Effects of Cholic Acid/CDCA and FGF-19 on the Protein Levels of the Endogenous Small Heterodimer Partner (SHP) in the Mouse Liver and HepG2 Cells

  • 민계식 (진주산업대학교 제약공학과)
  • Min, Gye-Sik (Department of Pharmaceutical Engineering, Jinju National University)
  • 발행 : 2009.12.30

초록

최근의 연구에서 생쥐에 장기간 서구식 사료를 급여했을 때 내인성 SHP 단백질의 수준이 증가함을 보고하였다. 또한 HepG2 세포배양을 통한 실험에서, CDCA 처리가 내인성 SHP 단백질의 수준을 증가시킬 뿐만 아니라 외인성으로 발현된 flag-SHP의 분해율을 감소시켰다. 그리고 HepG2 세포를 ad-flag-SHP로 유전자 형질전환 시켰을 때, 담즙산에 의해 유도되어진 소장 FGF-19이 외인성으로 발현된 flag-SHP 단백질의 반감기를 증가시켰다. 그러나 cholic acid와 FGF-19에 의한 내인성 SHP 단백질의 발현수준과 분해율은 생쥐 또는 배양된 간암세포주에서 아직 명확히 이해되고 있지 않다. 이 연구는 cholic acid의 처리가 생쥐에서 내인성 SHP 단백질의 수준에 미치는 영향과, FGF-19이 HepG2 세포주에서 내인성 SHP 단백질의 분해율에 미치는 영향을 조사하였다. 정상적인 사료를 급여한 대조군 생쥐에서의 내인성 SHP 단백질 수준과 비교하여, 0.5%의 cholic acid를 첨가한 사료를 급여한 생쥐에서는 12시간과 24시간의 처리기간 동안에 내인성 SHP 단백질의 수준이 증가하였다. 배양된 인간 간암세포주인 HepG2에서 CDCA의 처리는 CDCA를 처리하지 않은 대조군 세포주와 비교하여 내인성 SHP 단백질의 분해율을 유의성 있게 변화시키지 않았다. 한편 외인성 ad-flag-SHP 단백질에 대한 이전의 연구와 일치하게, HepG2 세포에 cyclohexamide를 처리하였을 때 FGF-19는 내인성 SHP 단백질의 분해율을 현저히 감소시켰다. 이러한 결과는 담즙산과 FGF-19 모두 생쥐의 간과 HepG2 세포주에서 내인성 SHP 단백질의 수준을 증가시킴을 제시한다.

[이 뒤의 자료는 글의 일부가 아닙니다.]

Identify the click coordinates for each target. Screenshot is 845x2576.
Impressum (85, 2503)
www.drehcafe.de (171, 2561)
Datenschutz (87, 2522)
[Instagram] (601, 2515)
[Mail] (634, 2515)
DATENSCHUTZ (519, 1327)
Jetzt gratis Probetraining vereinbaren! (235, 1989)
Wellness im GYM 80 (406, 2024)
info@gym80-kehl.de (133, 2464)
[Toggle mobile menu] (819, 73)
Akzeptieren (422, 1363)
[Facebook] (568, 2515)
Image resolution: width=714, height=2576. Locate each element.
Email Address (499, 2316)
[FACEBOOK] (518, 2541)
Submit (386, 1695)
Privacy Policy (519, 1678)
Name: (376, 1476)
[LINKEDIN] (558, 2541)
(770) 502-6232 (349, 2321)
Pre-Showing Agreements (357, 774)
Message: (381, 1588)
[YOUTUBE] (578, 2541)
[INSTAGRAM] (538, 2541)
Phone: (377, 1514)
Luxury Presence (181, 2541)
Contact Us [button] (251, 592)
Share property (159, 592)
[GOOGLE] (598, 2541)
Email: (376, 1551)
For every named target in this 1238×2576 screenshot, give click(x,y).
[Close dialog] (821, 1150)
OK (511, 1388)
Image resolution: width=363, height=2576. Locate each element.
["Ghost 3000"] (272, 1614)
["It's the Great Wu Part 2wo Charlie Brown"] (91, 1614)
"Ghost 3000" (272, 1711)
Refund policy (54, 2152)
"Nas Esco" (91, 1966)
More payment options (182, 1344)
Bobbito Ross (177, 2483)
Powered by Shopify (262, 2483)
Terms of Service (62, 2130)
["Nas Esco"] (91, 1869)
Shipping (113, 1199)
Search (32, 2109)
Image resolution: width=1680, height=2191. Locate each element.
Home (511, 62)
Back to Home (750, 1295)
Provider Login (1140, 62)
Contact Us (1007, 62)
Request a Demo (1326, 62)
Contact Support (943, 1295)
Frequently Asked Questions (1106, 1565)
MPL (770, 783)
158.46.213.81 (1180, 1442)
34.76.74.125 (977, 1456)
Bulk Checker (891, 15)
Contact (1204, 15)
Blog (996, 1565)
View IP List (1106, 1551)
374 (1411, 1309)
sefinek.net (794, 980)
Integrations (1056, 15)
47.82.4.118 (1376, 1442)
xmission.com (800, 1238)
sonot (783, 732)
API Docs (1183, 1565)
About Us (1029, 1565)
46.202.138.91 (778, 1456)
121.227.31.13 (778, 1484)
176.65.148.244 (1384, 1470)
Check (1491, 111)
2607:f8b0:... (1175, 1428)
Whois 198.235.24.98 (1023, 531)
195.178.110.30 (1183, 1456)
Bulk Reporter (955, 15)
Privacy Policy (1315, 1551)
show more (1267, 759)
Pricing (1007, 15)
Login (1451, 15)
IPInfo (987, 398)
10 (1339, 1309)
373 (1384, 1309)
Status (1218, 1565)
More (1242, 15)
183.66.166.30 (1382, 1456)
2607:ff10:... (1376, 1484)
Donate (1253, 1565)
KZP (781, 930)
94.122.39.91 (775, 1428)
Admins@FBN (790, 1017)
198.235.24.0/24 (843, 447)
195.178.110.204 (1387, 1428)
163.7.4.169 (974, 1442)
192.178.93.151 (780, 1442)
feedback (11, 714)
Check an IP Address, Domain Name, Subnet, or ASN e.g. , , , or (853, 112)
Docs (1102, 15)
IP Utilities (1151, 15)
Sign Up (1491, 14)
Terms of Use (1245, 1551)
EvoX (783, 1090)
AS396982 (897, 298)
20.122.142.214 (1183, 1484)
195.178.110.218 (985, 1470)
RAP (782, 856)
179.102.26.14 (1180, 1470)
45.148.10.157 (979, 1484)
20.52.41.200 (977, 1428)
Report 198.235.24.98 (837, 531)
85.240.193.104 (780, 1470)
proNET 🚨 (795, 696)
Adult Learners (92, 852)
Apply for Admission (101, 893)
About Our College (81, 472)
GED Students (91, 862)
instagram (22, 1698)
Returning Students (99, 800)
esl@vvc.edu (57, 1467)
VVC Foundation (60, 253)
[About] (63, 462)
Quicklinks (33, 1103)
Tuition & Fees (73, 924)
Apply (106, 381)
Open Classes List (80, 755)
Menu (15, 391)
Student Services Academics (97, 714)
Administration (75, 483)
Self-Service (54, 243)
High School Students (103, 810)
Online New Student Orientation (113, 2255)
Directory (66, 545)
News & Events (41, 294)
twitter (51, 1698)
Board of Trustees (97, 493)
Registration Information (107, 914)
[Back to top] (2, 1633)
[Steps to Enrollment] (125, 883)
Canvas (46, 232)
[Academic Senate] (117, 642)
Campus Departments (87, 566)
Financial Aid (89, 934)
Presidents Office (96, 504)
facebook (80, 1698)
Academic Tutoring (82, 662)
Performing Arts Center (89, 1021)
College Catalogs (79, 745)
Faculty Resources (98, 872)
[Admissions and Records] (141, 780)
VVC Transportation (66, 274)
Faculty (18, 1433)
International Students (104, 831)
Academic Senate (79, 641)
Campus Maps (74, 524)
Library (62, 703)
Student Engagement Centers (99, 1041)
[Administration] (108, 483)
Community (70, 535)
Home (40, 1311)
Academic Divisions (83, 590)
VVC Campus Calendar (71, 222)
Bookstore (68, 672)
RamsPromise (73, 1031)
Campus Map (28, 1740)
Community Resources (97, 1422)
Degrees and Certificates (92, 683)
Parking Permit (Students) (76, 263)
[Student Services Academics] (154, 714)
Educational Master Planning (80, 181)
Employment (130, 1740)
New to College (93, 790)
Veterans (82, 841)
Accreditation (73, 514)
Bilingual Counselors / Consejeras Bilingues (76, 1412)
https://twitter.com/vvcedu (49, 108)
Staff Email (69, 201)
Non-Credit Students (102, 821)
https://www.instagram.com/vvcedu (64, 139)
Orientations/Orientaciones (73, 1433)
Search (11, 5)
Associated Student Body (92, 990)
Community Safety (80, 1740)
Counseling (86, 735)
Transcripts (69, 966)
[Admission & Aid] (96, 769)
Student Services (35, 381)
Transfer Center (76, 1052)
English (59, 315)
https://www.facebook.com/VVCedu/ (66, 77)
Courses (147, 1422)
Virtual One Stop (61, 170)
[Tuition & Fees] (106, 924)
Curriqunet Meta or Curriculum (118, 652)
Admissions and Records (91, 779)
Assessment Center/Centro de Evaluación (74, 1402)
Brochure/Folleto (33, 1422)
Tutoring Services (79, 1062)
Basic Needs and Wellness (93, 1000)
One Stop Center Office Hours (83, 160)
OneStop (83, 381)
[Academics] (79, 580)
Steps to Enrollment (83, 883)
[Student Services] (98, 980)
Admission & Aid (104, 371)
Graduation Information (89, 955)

Recent studies determined that a chronic western-style diet increased the endogenous small heterodimer partner (SHP) protein levels in mice. In experiments with cell cultures, chenodeoxy cholic acid (CDCA) treatment increased endogenous SHP protein levels and reduced the degradation rate of exogenously expressed flag-SHP levels in the human hepatoma cell line, HepG2 cells. In addition, bile acid-induced intestinal fibroblast growth factor-19 (FGF-19) increased the half-life of the exogenously expressed SHP when HepG2 cells were transfected with ad-flag-SHP. However, both the expression level and the degradation rate of the endogenous SHP in response to cholic acid and FGF-19 have not been well understood, either in mice or in cultured HepG2 cells. This study examined the effects of cholic acid treatment on the endogenous SHP protein levels in mice and the effects of FGF-19 on the degradation rate of the endogenous SHP protein in HepG2 cells. Mice fed 0.5% cholic acid in normal chow showed an increase in endogenous SHP protein levels during both 12 hr and 24 hr treatment periods as compared to control mice fed only normal chow. In cultured HepG2 cells, treatment with CDCA did not noticeably change the rate of degradation in the endogenous SHP protein from cells not treated with CDCA. Although consistent with the previous studies on the exogenous ad-flag-SHP protein, treatment with FGF-19 significantly decreased the degradation rate of the endogenous SHP protein when HepG2 cells were treated with cyclohexamide. These results suggest that both bile acids and FGF-19 increase the endogenous SHP protein levels in mouse liver and HepG2 cells.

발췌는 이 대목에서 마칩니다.